All this is not to say that we need to give up all the trappings of comfort. I find my balance by living a life that tends to be somewhat minimalist (and stay tuned because I promise someday to write about one of the best films in recent years: Minimalism: A Documentary about the Important Things from 2015). Would I love all the travels and fancy restaurant meals and cars? Sure. But our connections with others go astray when our priorities lie in our pursuit of material possessions. Sadly, a lot of people find themselves where Shauna is, often after something traumatic has happened: death of a loved one, loss of a job, when diagnosed with a serious illness, or when faced with a relationship hardship such as infidelity.

Because I’m only going by what the author said on the show with Oprah, I took a quick whirl around Shauna’s website and read through a few of her articles. Every one of them indicated a shortcoming on her part, coupled with a commitment to do better.  And all of these shortcomings involve her being too exhausted to focus on what truly matters to her.  This can certainly be the stuff of marketing (i.e., All these women need to stay frazzled so I can continue selling books!), but if it’s not about the marketing, how do we get ourselves off this carousel where we deceive ourselves into thinking that we do not have time to go to dinner with our girlfriends or jump into a pile of leaves with our children or snuggle with our spouse?

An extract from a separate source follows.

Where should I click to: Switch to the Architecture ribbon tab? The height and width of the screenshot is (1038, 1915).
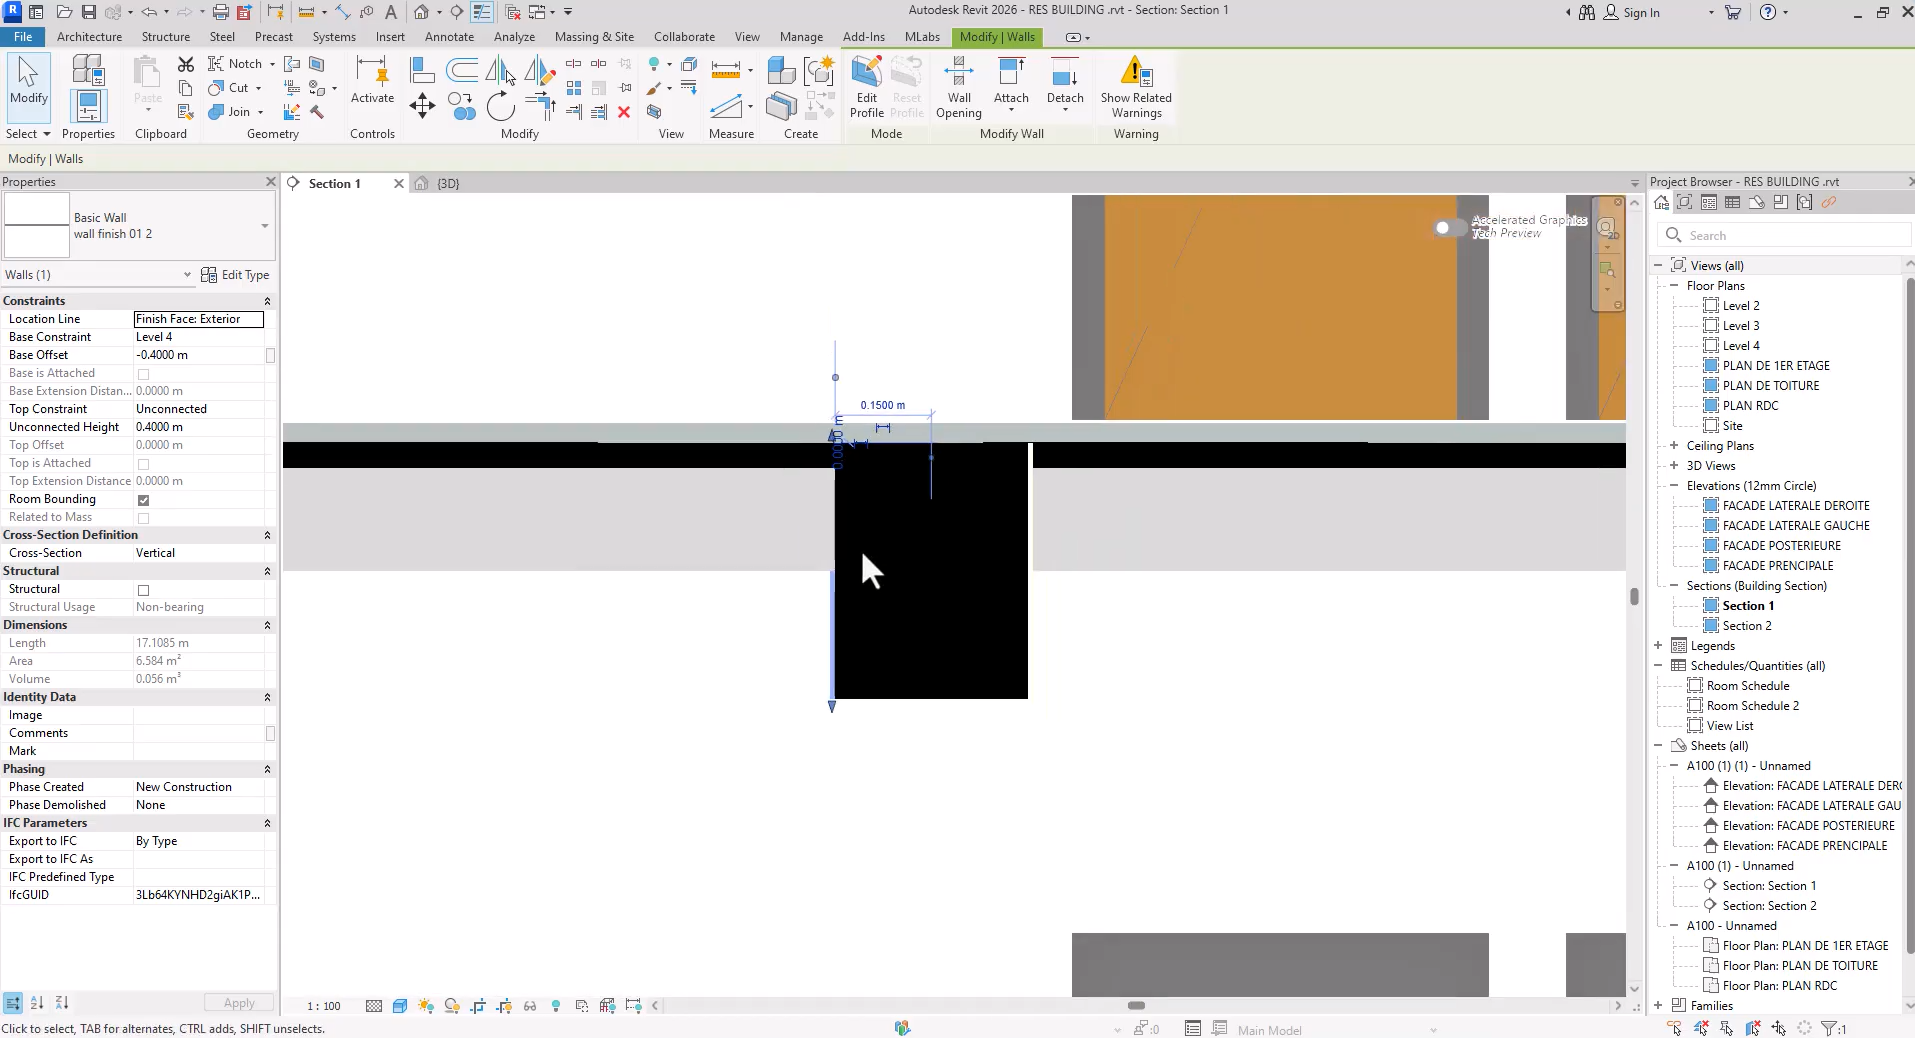click(89, 36)
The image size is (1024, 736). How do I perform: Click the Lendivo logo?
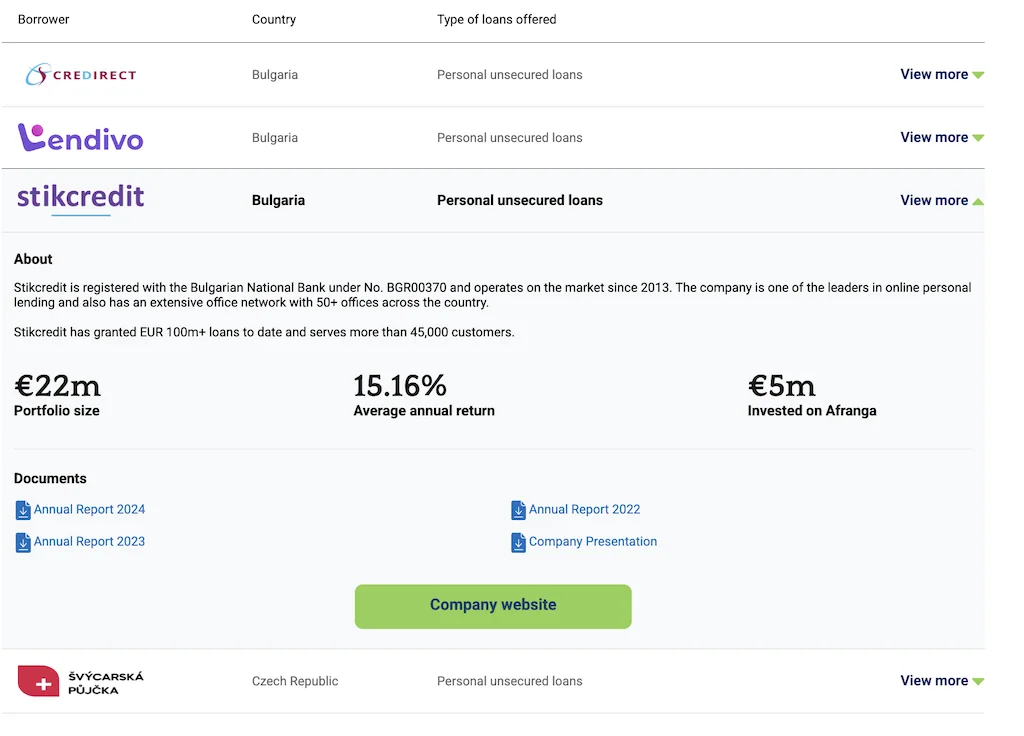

Another thing that Shauna mentioned in this episode is that when she was an adolescent, she witnessed her mother experience a similar sort of re-awakening. Shauna’s father was a well-known pastor and the whole family was committed to working in the church. This is by no means a criticism of Shauna, because these are such universal stories, but if she saw her mother needing to slow down and smell the roses, why did Shauna grow up and fall into the same thorny situation?  We have a responsibility to ourselves to avoid falling into this trap as well as a responsibility to children or those whom we influence to help them see that value cannot be found in an exhausting rat race.

After seeing this show, I kept wondering how we can avoid having the blur that led to the “Shauna Snorkeling Moment” in the first place? Why do we always seem to need the pain of a rock bottom or tragedy to get up and take action?

Three questions to ask yourself that can help you find what truly matters:

  • Who is influencing you? We are all influenced by someone.  Do you have an image of the woman or man you wish you were? Think of what you like to wear.  If you dress a certain way, what does it say about you? Would it say you were a worldly person who really has their act together? What about what you drive or how you decorate your home? What are you trying to portray to the world? Do you really want to put up the massive holiday display on your lawn or do you secretly just want to have a bigger one than your neighbors’?  Think of the massive amount of energy that you are expending on the external aspects of your life.

 

  • What would you be willing to give up to get some of your life back? You spend hours driving to various specialty grocery stores for the ingredients you need for some fabulous dessert you saw on Pinterest. Pretty sure that your guests will still love you if you scaled back on your creations.  You drive your kiddo all over the place to expensive activities in the hopes of him getting a scholarship to college…but he’s only six.  Is it possible to dial your life down a little bit?

 

  • Is it truly necessary to stand out? What about simply being ordinary? Maybe it’s okay to have an average-paying job you love and buy groceries at Shop-Rite instead of Whole Paycheck…I mean, Whole Foods. Drive the Honda instead of the Lexus. Go to Knoebels instead of Disney World. People will still love you and if they don’t, that says a lot about the relationship you had with that person.

In closing, I had this amazingly articulate summary, expounding on the need to extract every last juicy ounce out of life.  But I erased it all.  I don’t think anyone could say it better than this guy:

Ferris Bueller:  Life moves pretty fast.  If you don’t stop and look around once in awhile, you could miss it.